Still, he started the Super-Man Remastered program (the featured workout in the Holiday Shred Challenge) on October 21.
“It was an extremely difficult time in my life,” he says. “But I do believe the gym helped me to get through it.”
By early November, his mom was home. But later that month, his father passed away. Through it all, Ben stayed consistent, dropping from 219 to around 211 pounds while locking in his routine.
“I knew that if I could continue to push through and put a priority on my health at a time like this, there would be no excuses later,” he says.
For Ben, success came down to structure and showing up. He committed to early mornings, waking up at 4:15 a.m. to get to the gym by 5.
“Many mornings I sat on the edge of my bed and battled with myself,” he says. “I had to tell myself every day to just get through today.”
He fueled those sessions with a protein shake and Pre JYM , and he leaned heavily on accountability.
“I was fortunate enough to have a good friend who committed to meeting me at 5 a.m. several days a week,” Ben says. “That was the key to my success.”
Over time, the routine stuck. He trained three to five days per week and used the Jim Stoppani Workout App (on Apple / android ) to rotate through programs like Shortcut to Shred , HIIT 100 , and Full-Body Fire .
“The app has been critical to the success of my transformation,” he says.
At home, the impact carried over. His wife began prioritizing movement and better nutrition, and his son started joining him in the gym. “Being a role model for him was all the motivation I needed,” Ben says.
By January 2026, progress had slowed. “I had become a bit lax in my diet and plateaued,” he says.

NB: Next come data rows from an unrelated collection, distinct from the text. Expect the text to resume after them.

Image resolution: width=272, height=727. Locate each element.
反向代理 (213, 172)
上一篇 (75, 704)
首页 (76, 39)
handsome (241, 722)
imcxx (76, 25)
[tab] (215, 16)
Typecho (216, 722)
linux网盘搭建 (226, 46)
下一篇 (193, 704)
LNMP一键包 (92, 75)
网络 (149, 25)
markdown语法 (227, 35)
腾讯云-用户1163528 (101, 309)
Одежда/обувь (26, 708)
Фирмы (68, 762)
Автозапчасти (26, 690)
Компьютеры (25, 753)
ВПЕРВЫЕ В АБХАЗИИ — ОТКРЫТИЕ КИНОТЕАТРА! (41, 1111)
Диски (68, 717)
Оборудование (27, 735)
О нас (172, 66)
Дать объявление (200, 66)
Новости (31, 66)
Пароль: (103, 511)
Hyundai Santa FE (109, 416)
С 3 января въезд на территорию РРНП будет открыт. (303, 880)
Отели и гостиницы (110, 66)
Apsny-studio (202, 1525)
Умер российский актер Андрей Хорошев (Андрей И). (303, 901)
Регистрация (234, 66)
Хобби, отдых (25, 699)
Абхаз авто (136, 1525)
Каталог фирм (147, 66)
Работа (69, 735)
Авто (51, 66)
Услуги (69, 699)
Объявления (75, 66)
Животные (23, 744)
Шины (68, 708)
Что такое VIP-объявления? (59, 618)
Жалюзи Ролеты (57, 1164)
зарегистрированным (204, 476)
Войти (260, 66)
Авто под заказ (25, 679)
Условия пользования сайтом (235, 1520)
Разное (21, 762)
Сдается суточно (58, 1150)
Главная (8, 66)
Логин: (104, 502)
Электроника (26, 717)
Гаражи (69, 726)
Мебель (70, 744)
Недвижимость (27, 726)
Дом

So he tightened things up. He started prepping all of his meals on Sundays to eliminate guesswork during the week and implemented intermittent fasting , eating between 11 a.m. and 7 p.m.
“I believe [meal prep] to be one of the most critical things to develop healthy habits,” Ben says.
His daily intake stayed around 1,900 calories, built around simple meals—eggs, oatmeal, venison, chicken, rice—along with Pro JYM and creatine .
He entered the next JimStoppani.com challenge (the New Year’s Challenge) at 211 pounds. Five weeks later, he was 201.
“I feel better and look better than I have at any point in the last 20 years,” he says.
More importantly, nothing about his approach was temporary.
“This was not a crash diet,” he says. “This was results that came from small incremental changes and most importantly, consistency over time.”
Today, Ben is still training four to five days per week, still prepping meals, and still showing up.
And if there’s one thing he’d pass on to anyone starting out, it’s simple: “Have someone there to help push you and hold you accountable,” he says. “That’s what gets you through the hard days.”